The office of Sanjak-bey resembled that of Beylerbey on a more modest scale. Like the Beylerbey, the Sanjak-bey drew his income from a prebend, which consisted usually of revenues from the towns, quays and ports within the boundary of his sanjak.

Like the Beylerbey, the Sanjak-bey was also a military commander. The term sanjak means 'flag' or 'standard' and, in times of war, the cavalrymen holding fiefs in his sanjak, gathered under his banner. The troops of each sanjak, under the command of their governor, would then assemble as an army and fight under the banner of the Beylerbey of the eyalet. In this way, the structure of command on the battlefield resembled the hierarchy of provincial government. Within his own sanjak, a governor was responsible above all for maintaining order and, with the cooperation of the fief holders, arresting and punishing wrongdoers.
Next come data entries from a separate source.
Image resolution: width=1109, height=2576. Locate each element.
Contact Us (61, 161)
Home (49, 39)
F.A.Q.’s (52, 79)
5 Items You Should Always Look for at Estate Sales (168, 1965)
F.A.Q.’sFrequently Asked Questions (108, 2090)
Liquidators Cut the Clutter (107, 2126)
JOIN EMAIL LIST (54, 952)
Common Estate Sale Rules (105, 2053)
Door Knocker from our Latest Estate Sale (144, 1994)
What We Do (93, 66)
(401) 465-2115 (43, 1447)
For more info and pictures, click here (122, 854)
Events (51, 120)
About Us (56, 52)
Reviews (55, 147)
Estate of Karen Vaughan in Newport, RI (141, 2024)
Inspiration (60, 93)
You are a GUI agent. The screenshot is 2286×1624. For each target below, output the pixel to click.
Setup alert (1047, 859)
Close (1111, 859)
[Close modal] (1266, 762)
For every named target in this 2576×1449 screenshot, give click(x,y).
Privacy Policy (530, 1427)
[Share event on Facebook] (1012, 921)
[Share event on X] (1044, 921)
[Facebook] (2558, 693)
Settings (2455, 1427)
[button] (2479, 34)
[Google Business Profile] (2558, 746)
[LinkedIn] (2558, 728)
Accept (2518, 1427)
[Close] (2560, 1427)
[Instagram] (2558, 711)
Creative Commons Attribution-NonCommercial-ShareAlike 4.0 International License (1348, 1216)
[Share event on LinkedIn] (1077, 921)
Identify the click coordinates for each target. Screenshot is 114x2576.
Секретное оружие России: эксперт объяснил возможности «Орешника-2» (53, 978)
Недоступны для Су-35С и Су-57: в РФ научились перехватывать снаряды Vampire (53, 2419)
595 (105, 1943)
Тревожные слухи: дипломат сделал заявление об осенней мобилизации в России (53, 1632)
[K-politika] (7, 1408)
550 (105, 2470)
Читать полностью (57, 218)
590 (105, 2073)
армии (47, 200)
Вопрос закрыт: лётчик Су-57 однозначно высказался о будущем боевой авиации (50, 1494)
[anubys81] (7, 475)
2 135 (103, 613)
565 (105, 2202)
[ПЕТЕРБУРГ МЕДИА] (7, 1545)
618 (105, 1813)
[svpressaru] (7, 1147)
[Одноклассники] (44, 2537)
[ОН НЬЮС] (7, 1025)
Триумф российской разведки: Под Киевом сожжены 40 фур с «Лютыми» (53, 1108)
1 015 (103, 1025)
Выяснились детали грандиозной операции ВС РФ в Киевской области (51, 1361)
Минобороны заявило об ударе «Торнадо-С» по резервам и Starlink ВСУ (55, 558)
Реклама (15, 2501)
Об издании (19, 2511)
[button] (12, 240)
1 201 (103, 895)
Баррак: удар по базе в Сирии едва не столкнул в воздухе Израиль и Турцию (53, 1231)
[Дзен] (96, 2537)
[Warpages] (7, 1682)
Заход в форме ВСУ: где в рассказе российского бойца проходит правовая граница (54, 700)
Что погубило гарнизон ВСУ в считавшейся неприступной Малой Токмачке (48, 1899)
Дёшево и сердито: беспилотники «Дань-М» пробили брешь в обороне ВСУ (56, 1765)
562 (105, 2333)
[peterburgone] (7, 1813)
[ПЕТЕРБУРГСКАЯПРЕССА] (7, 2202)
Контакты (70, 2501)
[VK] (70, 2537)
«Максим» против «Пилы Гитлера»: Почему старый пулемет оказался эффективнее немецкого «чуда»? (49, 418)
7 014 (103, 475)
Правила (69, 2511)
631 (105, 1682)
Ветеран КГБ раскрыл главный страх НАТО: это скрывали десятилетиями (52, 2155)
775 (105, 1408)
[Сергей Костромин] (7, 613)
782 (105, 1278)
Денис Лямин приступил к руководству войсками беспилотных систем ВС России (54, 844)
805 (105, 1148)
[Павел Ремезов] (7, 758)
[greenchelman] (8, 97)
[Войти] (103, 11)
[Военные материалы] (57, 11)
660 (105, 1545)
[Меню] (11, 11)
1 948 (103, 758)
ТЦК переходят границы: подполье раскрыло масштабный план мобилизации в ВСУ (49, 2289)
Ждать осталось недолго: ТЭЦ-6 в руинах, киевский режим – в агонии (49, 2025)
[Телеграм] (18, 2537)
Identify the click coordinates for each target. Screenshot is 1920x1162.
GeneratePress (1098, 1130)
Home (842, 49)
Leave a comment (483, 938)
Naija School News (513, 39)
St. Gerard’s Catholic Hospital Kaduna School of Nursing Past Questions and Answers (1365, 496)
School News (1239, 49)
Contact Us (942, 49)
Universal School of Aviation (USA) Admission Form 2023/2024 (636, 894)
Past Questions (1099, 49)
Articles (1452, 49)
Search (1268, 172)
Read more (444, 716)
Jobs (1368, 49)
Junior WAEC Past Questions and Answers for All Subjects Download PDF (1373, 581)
For this, he usually received half of the fines imposed on miscreants, with the fief holder on whose lands the misdeed took place, receiving the other half. Sanjak governors also had other duties, for example, the pursuit of bandits, the investigation of heretics, the provision of supplies for the army, or the despatch of materials for shipbuilding, as the sultan commanded.

Sanjak governors also served as military commanders of all of the timariot and zeamet-holding cavalrymen in their sanjak. Some provinces such as Egypt, Baghdad, Abyssinia, and Al-Hasa (the salyane provinces) were not subdivided into sanjaks and timars. The area governed by an Aga was often known as an Agaluk. The term Arpalik (Arpalik), or Arpaluk, refers to large estate (i.e. sanjak) entrusted to some holder of senior position, or to some margrave, as temporary arrangement before they were appointed to some appropriate position. The barleycorn was known as arpa in Turkish, and the feudal system in Ottoman Empire employed the term Arpalik, or "barley-money", to refer to a second allowance made to officials to offset the costs of fodder for their horses (for covering the expenses of keeping a small unit of cavalry).